Even though the delays were frustrating nobody let their emotions get frayed. We just re-planned until the project worked and then mutually patted each other on the back for getting it done. And that's the way it should be. 

a much earlier Ben at Asti Trattoria. Ready for pasta and breadsticks. 

Amazingly, after driving for 6 hours, my back is tranquil and happy. 








A follow up on the travel assignment.


While the Samsung NX cameras are long gone from the studio. I did think the lenses were quite photogenic themselves...

When last I wrote things were perilous for the health of our advertising photography job. We were in a hotel in Baton Rouge loaded with good equipment, blessed with a keen and competent assistant, and a smart and noble client, but we lacked one essential; the product which was to have been the hero of the ad campaign. Our short term reason for existence.

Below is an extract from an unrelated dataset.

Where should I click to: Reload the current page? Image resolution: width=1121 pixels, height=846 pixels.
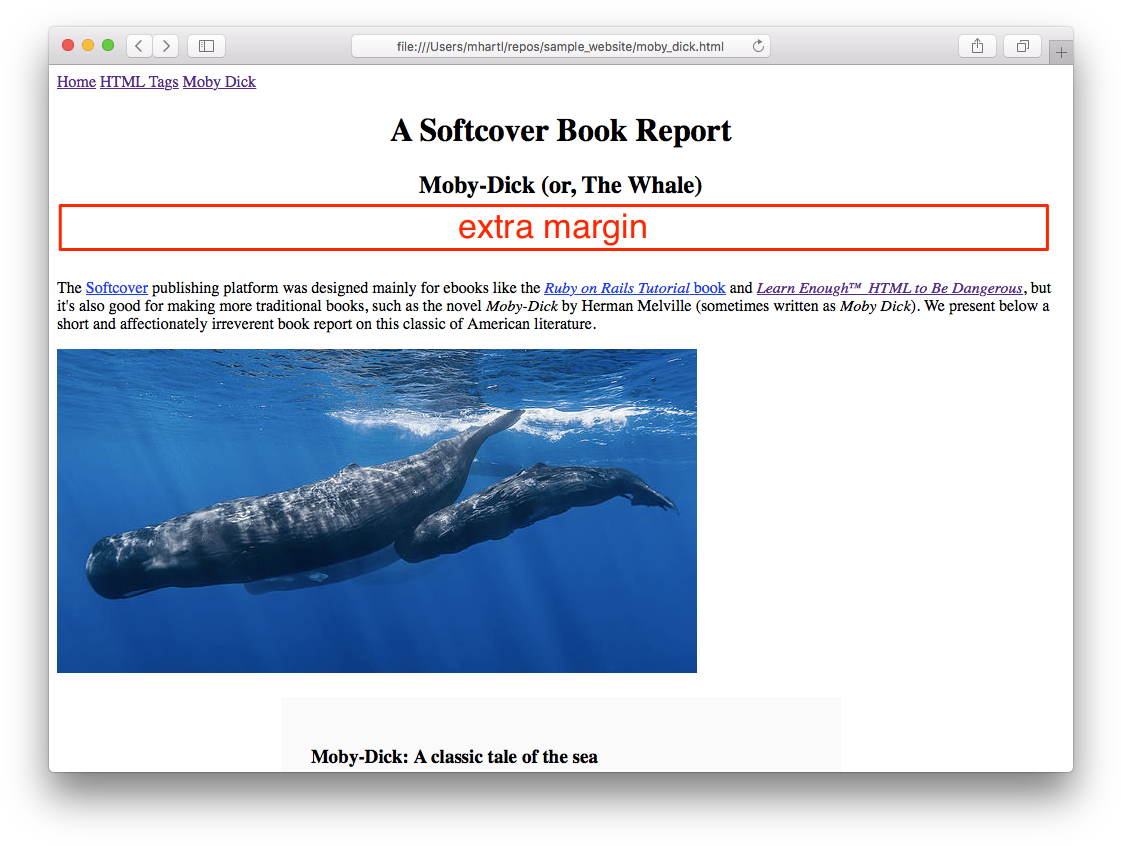pyautogui.click(x=757, y=46)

I thought I would follow up on the story. We stayed over one more night after spending a listless day of soggy site seeing, and fending off boredom with good lunches and tattered novels. We lost hope that the package would arrive and allow us to complete our task and, in surrender, started making alternative plans. A general re-figuring of the whole project. Since we three are stubborn by nature, and dig our heels in by training, we decided to wait until morning and see whether the tracking details of the package would be revealed. Would we be informed that it was forthcoming? Otherwise we'd pull up stakes, pack the valises and trudge back to Austin --- in a rental car. (We had already cancelled our airline reservations).

The next morning we ate our eggs and drank our coffee in low spirits. Then our client looked up and out the window. The package had arrived with the dawning of the new day. We jumped up and retrieved our missing link and revved up the motors of imaging. With serious and deliberate purpose we moved through our three main locations and our model joined us to make everything work.

It was a hot, sweaty day punctuated by sudden rain showers that engorged the heated atmosphere like a ladle of water tossed on the burning hot rocks of a steam room. All of our locations were exteriors and the heat was oppressive. But we kept moving and shooting. Every scene diligently explored. Wide, medium, tight. A second and third angle. A range of emotions from our model. A tweaking and re-tweaking of the lights.

At 4:30pm we'd cleaned our plate, conquered our checklist, dotted our "i"s and crossed our "t"s. There was nothing more to shoot. The project was complete.

Soggy and dehydrated we loaded our vehicle and headed for gasoline and cold drinks. I did something I haven't done for years; I got a large Dr. Pepper with lots of ice. Every gulp was refreshing and I didn't even give a thought to the sugar crash that may be coming along in a while.

We aimed the car toward Austin and hit start on the map apps on our phones. And we drove across the bayous and swamps of Louisiana and into the soft, rainy night of Texas.

The files have been edited (that means we've tossed the ones we didn't like...) and now they have been post processed (that means color and contrast corrected, with filters added where indicated) but they have not been retouched (changing the structure of the pixels to hide a fault or emphasize a benefit). That's someone else's job.

I was thrilled that we were able to finish what we started. It's depressing to miss an opportunity to do fun work. Rather than snatch ashes from the jaws of impending success we hung in there until we could complete our tasks.

I am a bit exhausted today but I am satisfied both with the work we did and the change of fortune  as the week progressed.